Chris Mathews just noted that Trump used “slings and arrows” in his rally today, quoting Hamlet. Chris, amused, says “my God, who is this guy quoting Hamlet” and then he went on from memory to recite the verses above. Watch video clip of Trump here.
Trump said "I take all of these slings and arrows gladly; so we can have our country back.”
In other words, he is saying he will take all the weapons being thrown at him to save the country for his supporters. He want to convert the image of standing up to “malicious attacks,” as he called them, like a soldier in ancient times being bombarded by rock and arrows.
What Chris Mathews didn’t say is that Trump has no idea what Hamlet was talking about.
Hamlet says these lines feeling so despondent that he is contemplating suicide and his own death, and wondering whether death — perchance to dream — would be worse than living.
The “to be or not to be” soliloquy is the most famous from all of Shakespeare, if not the most well known from all of literature.
Here’s what educator William Delaney has to say about why this is:
I think it is entirely possible that Shakespeare wrote the “To be or not to be” soliloquy as a separate piece expressing his own personal feelings about life and death and then put it away in the bottom drawer, as writers will do, until he found a convenient spot for it when he was writing his play Hamlet. What is important in this soliloquy, and what explains its great popularity, is the truths it tells about human existence, not what it reveals about the character of the moody Prince. We have all personally experienced some of the slings and arrows Hamlet complains about, just by being alive and having to deal with people and struggle to keep a niche in the crowded, competitive world. And we have all felt discouraged and wondered whether existence was really worth the trouble. Reference
Another explanation:
What Hamlet is musing on is the comparison between the pain of life, which he sees as inevitable (the sea of troubles - the slings and arrows - the heart-ache - the thousand natural shocks) and the fear of the uncertainty of death and of possible damnation of suicide.

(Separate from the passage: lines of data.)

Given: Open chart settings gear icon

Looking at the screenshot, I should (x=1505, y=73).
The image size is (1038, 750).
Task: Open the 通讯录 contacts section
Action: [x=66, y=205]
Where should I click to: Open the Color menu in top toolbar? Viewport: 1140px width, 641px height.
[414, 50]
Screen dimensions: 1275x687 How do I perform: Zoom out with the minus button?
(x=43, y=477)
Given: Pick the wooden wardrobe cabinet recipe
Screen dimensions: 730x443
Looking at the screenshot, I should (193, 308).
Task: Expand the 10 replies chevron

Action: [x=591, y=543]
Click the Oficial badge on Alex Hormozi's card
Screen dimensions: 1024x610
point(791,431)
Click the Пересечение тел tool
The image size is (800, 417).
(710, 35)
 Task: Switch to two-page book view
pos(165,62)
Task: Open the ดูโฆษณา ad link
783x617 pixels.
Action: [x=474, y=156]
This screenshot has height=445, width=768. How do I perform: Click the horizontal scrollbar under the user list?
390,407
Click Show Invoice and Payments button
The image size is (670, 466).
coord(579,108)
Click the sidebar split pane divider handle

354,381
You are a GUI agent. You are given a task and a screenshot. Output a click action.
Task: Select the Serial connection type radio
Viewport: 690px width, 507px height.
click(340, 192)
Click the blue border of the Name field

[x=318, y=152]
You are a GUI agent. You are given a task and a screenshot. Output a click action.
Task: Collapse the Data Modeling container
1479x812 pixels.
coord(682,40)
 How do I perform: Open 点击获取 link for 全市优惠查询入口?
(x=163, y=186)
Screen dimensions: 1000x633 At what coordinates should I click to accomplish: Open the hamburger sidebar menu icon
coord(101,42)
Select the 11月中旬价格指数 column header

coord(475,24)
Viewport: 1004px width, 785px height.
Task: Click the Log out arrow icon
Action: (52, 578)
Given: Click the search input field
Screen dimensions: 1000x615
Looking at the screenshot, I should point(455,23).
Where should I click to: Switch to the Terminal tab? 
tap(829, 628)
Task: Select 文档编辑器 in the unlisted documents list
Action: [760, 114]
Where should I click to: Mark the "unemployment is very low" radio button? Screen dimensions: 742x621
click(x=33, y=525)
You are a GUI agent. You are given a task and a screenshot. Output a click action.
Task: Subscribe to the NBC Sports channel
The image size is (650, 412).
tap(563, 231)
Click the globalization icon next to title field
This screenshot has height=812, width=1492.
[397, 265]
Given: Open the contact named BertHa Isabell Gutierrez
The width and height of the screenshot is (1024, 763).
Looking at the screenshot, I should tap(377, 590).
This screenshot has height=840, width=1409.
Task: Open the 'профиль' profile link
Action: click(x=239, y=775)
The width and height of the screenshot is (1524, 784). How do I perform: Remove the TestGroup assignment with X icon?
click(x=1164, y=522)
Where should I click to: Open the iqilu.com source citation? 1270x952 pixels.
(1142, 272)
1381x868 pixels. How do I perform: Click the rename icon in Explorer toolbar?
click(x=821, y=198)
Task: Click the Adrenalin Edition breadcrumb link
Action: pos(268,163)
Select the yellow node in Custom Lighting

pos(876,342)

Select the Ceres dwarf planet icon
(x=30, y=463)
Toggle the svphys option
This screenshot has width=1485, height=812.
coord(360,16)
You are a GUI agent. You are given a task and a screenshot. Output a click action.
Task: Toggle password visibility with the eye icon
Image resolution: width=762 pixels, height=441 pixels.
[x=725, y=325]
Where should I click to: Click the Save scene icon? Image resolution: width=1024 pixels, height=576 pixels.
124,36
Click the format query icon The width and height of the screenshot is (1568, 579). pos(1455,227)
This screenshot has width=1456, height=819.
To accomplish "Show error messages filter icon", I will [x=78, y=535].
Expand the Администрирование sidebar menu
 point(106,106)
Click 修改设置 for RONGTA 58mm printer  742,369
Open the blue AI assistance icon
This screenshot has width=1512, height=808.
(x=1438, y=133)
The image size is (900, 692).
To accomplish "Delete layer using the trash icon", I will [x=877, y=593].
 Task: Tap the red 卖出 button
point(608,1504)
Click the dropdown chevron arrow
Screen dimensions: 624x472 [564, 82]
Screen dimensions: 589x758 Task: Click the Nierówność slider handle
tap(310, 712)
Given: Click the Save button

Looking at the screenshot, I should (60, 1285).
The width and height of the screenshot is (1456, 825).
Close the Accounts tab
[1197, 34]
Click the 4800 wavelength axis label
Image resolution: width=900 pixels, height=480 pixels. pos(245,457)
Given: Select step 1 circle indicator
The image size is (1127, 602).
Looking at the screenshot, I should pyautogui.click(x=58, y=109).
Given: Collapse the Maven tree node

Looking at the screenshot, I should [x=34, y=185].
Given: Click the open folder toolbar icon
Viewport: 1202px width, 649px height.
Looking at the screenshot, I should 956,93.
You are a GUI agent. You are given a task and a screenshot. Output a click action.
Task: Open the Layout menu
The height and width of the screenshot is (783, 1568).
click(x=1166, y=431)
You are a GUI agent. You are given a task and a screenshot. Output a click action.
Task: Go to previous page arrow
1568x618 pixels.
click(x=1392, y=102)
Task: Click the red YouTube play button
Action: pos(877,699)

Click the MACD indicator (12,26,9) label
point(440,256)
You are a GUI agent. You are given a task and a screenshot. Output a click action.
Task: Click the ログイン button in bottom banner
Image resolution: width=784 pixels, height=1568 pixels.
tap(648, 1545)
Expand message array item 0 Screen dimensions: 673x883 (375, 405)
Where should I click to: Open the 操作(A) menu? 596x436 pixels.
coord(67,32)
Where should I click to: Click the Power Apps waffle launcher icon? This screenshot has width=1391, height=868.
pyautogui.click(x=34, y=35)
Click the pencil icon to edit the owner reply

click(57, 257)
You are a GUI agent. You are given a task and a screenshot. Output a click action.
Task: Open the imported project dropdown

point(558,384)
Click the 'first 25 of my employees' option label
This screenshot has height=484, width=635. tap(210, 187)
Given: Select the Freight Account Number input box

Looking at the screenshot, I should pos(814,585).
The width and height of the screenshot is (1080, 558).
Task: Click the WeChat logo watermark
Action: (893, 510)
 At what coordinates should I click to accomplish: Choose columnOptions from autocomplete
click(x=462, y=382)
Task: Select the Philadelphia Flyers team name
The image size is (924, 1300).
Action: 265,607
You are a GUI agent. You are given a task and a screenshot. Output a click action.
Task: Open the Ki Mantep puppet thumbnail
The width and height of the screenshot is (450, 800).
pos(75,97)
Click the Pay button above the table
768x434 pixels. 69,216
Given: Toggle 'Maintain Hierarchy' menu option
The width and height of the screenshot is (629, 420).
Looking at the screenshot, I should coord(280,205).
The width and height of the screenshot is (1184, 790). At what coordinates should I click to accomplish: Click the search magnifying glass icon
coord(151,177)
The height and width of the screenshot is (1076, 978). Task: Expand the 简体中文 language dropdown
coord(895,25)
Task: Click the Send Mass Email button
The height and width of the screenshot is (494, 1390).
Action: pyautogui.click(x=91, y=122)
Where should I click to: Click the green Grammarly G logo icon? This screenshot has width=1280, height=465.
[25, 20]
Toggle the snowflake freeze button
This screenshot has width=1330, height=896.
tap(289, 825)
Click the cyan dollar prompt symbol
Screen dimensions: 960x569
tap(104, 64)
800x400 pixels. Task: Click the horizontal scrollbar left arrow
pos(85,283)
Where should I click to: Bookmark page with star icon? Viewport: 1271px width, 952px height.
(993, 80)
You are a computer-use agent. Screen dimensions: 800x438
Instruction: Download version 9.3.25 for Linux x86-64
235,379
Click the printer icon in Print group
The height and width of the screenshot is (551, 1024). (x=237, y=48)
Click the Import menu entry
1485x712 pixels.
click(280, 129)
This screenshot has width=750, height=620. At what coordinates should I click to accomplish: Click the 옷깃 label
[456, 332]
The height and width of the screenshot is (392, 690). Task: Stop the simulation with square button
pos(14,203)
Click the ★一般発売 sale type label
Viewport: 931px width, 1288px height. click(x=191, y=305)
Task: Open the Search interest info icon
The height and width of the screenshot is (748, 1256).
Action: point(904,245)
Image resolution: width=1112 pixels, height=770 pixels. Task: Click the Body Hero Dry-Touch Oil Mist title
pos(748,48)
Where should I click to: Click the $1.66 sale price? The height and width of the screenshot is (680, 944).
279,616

Hamlet's dilemma is that although he is dissatisfied with life and lists its many torments, he is unsure what death may bring (the dread of something after death). He can't be sure what death has in store; it may be sleep but in perchance to dream he is speculating that it is perhaps an experience worse than life. Death is called the undiscover'd country from whichno traveller returns. In saying that Hamlet is acknowledging that, not only does each living person discover death for themselves, as no one can return from it to describe it, but also that suicide os a one-way ticket. If you get the judgment call wrong, there's no way back. www.phrases.org.uk/...
Trump quoting Shakespeare is insane enough. His not knowing what the hell he is talking about is Trump being Trump.